- **Source excerpt**
◆ ◆ ◆

It's people like you that have allowed this massive governmental expansion into our personal lives as well as into the private sector.

Shit like "what's the harm?" "Hey, it'll help", "Somebody needs to pay for it".

What's the harm?

Here


Ideology & it's enforcers keep this country afloat. Rolling over & playing dead is what keeps us going in the toilet. Too bad ideology is losing because that means we all are.

gonz, shut up. i didn't "allow" anything. government and business have worked together in many ways for a very long time. since well before even you was hatched. so can your bullshit moralizing.

here's a news flash. you're not a valiant hero fighting the evil overstepping government. you've never stopped any of this mysterious government intrusion. you're some guy who lives in indiana. a little person, just like the rest of us.
 
yes, gato, defense is kinda goverment stuff, isn't it?

apparently you'd rather try to needle me than think about what the largest sources of innovation have been in this country historically. and those sources have been just as much gov as private.

what was YOUR point?

Article 1, section 8 was my point. Defense spending must be allocated by Congress. Everything else is a crap-shoot. As to your paragraph on innovation, you are a little off. Private enterprise has always been more innovative than government.
 
private enterprise is more innovative than government. okay. what kind of innovation are you talking about? simple hardware stuffs? organizational and work system innovation?

how about the US highway system. what would you call that? how would you describe its economic impact?
 
Stand & fight or die cowering in your own shit.

wow. big words. think you could teach little old me how to be a hero, too?

i've got a TV and a sofa. that seems like the starting point for your method. what next?
 
I'm completely able to be self-sufficient. I'm already doing things that make me so. You?
 
I think the radical right should go invade North Dakota, and become their own completely independent nation. The radical left can take South Dakota, make them two sovereign nations and let the rest of us, (the sane ones) get on with life. Plus they will share a border, so it will make prolonged meaningless warfare possible to stimulate there economies.

Think of all the crazy ass reality TV industry that would be BOOMING there!
 
I'm completely able to be self-sufficient. I'm already doing things that make me so. You?

yes, i'm sure you're really self sufficient every time you pick up your paycheck from the man.

you produce all your own consumables? wow. you must a farmer, a metallurgist, a chemist, and, well, fuck, just about everything else.

okay. you're "doing things." please share. maybe then i can get an idea of what the fuck you're talking about, and share my "doing things?"

you take a simple discussion about innovation and turn it into some kinda blood oath to machismo self-reliance. you're really a unique and fascinating creature.

◆ ◆ ◆

- **Data**
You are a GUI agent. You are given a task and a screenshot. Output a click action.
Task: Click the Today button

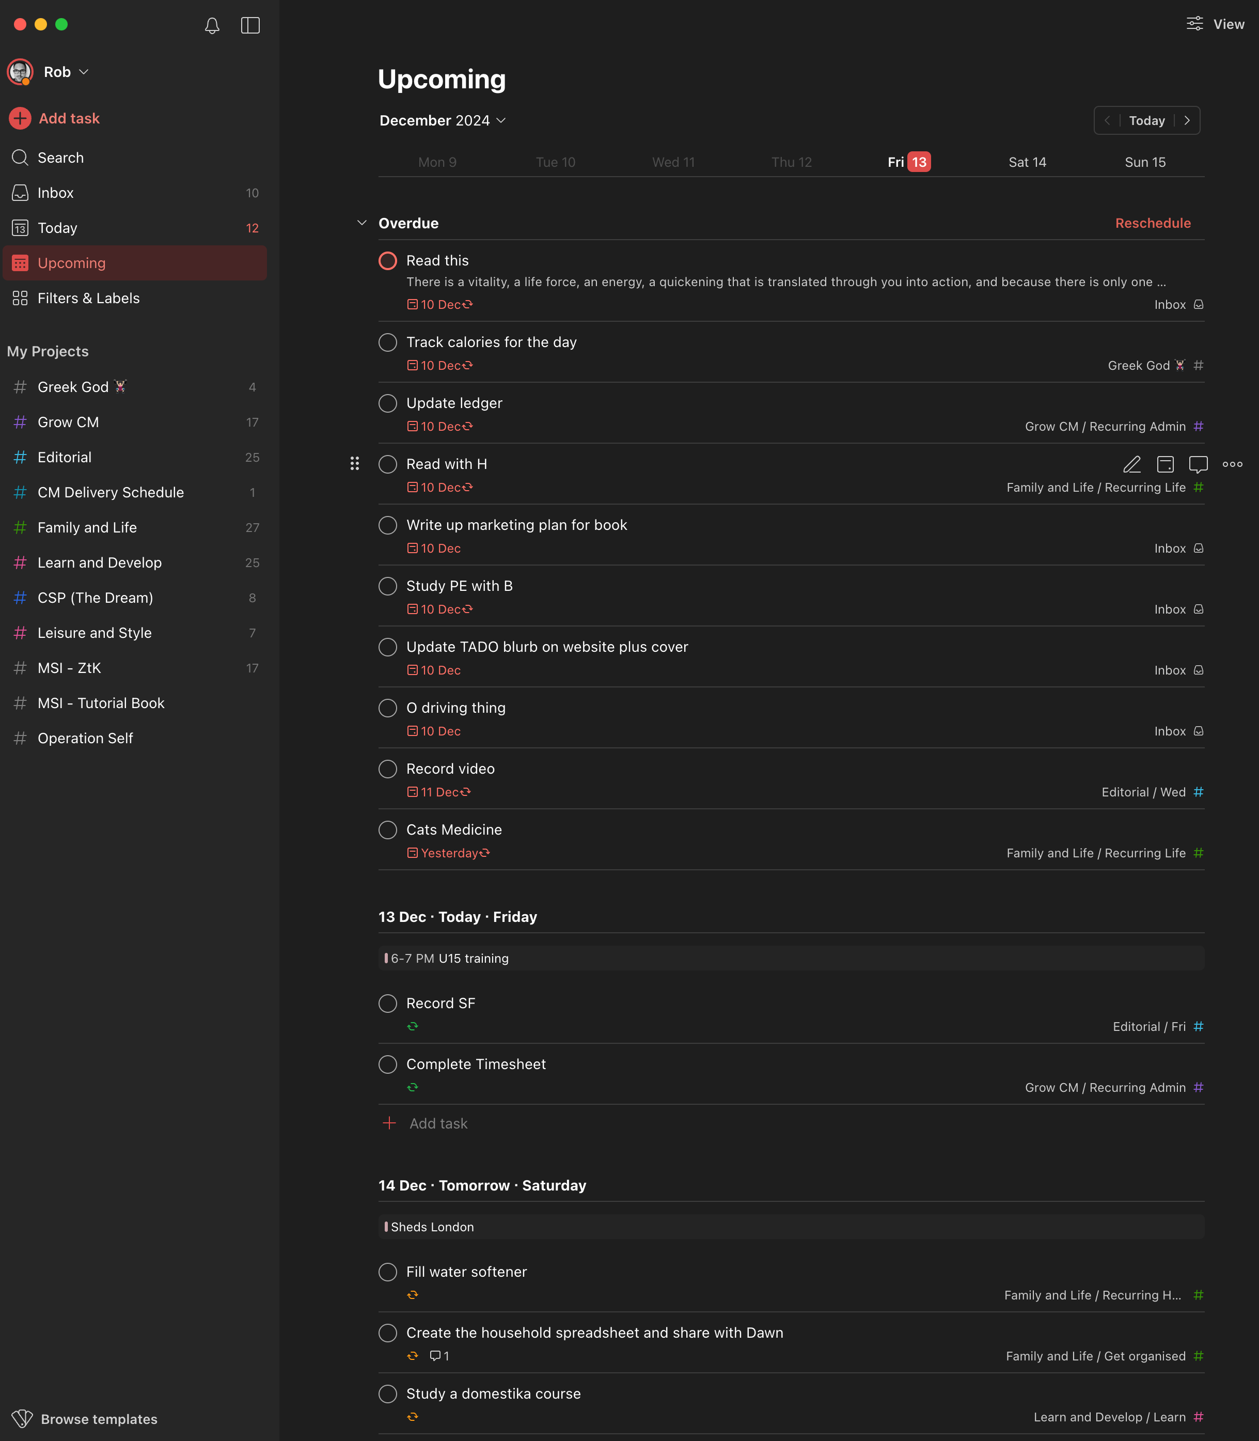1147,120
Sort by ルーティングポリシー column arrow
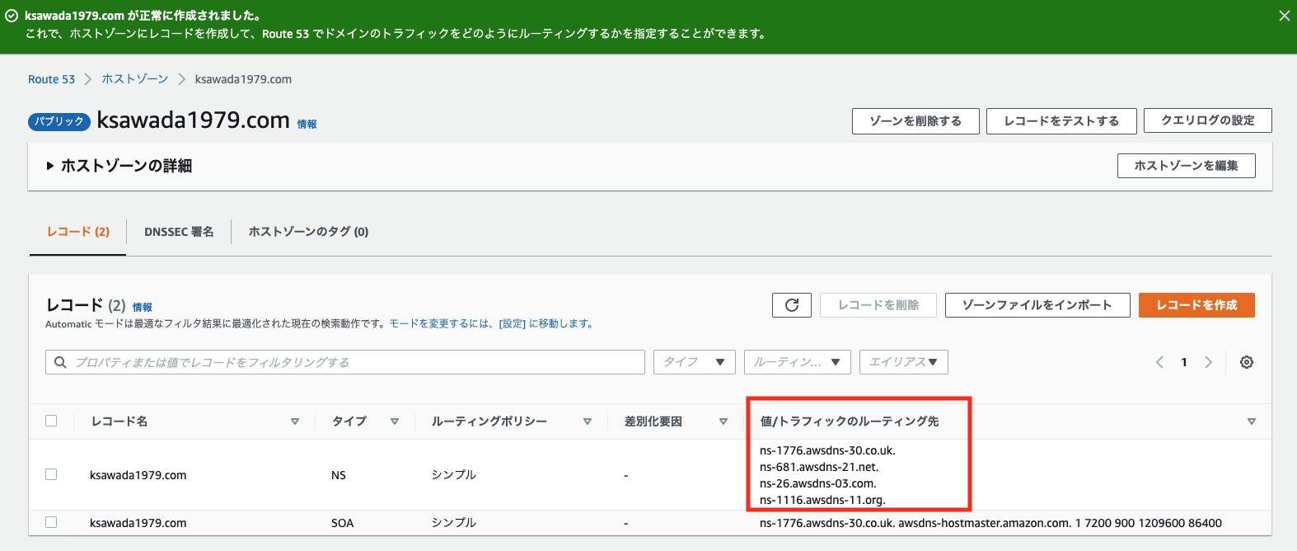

◆ ◆ ◆

- **Brief A**
Reproduce the stretch of the forum thread from "apparently you'd rather" through "been more innovative than government." word for word.
- **Brief B**
In the forum thread, what provision does one poster name as their point when explaining that defense spending must be allocated by Congress?
The lines above aren't needed here.

- **Task response A**
apparently you'd rather try to needle me than think about what the largest sources of innovation have been in this country historically. and those sources have been just as much gov as private.

what was YOUR point?

Article 1, section 8 was my point. Defense spending must be allocated by Congress. Everything else is a crap-shoot. As to your paragraph on innovation, you are a little off. Private enterprise has always been more innovative than government.

- **Task response B**
Article 1, section 8.